┌──
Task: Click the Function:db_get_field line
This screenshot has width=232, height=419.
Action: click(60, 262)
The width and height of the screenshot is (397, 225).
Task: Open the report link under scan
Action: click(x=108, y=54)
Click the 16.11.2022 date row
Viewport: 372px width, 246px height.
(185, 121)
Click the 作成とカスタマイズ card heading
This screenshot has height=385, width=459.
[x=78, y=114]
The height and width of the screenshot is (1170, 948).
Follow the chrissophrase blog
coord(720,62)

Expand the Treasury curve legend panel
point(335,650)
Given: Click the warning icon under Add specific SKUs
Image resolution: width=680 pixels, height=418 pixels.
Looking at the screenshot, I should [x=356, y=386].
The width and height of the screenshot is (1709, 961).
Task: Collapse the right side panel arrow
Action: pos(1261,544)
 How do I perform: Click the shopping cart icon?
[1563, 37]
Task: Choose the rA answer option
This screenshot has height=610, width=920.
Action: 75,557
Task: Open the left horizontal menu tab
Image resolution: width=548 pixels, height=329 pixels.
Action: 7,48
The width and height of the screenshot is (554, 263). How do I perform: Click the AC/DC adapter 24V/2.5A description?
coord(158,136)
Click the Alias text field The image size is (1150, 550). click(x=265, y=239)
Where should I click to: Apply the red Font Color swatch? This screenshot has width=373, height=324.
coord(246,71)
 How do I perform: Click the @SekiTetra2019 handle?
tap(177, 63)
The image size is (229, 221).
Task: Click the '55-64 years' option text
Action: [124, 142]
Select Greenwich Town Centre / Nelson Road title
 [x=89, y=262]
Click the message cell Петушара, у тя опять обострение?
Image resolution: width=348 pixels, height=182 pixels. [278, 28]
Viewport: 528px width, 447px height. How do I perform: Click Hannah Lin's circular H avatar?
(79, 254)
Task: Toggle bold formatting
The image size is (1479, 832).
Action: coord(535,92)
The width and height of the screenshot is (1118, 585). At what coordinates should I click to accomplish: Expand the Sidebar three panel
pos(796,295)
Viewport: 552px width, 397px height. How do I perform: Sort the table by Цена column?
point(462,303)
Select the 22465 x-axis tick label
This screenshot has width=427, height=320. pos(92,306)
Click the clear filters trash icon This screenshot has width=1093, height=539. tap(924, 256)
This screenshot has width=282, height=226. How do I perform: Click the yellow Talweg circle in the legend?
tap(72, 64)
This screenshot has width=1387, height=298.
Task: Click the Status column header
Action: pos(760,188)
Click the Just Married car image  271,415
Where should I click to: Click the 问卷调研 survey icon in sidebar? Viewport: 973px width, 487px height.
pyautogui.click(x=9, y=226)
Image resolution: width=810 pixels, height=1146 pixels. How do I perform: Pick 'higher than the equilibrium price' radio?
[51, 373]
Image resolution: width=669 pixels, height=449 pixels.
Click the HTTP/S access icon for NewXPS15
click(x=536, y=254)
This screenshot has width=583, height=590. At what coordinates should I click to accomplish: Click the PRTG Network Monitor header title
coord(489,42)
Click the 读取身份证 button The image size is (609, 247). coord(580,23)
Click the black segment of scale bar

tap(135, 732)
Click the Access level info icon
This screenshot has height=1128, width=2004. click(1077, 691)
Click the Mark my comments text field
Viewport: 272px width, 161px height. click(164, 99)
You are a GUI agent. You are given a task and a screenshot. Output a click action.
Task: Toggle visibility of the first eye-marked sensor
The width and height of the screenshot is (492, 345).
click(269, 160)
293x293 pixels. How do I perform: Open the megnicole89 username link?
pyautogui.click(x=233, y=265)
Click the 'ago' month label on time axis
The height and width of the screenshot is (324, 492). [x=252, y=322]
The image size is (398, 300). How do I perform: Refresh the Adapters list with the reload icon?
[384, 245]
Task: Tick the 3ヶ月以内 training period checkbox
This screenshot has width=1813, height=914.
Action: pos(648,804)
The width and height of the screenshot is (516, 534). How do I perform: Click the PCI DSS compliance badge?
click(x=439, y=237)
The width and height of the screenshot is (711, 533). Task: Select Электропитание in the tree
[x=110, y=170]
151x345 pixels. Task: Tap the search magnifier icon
└──
__What you will do__: Update the records from the very first line through the line containing "Click the 16.11.2022 date row", swapping "line" for "row" and leaving everything else unchanged.

__Result below__:
Task: Click the Function:db_get_field row
This screenshot has width=232, height=419.
Action: click(60, 262)
The width and height of the screenshot is (397, 225).
Task: Open the report link under scan
Action: click(x=108, y=54)
Click the 16.11.2022 date row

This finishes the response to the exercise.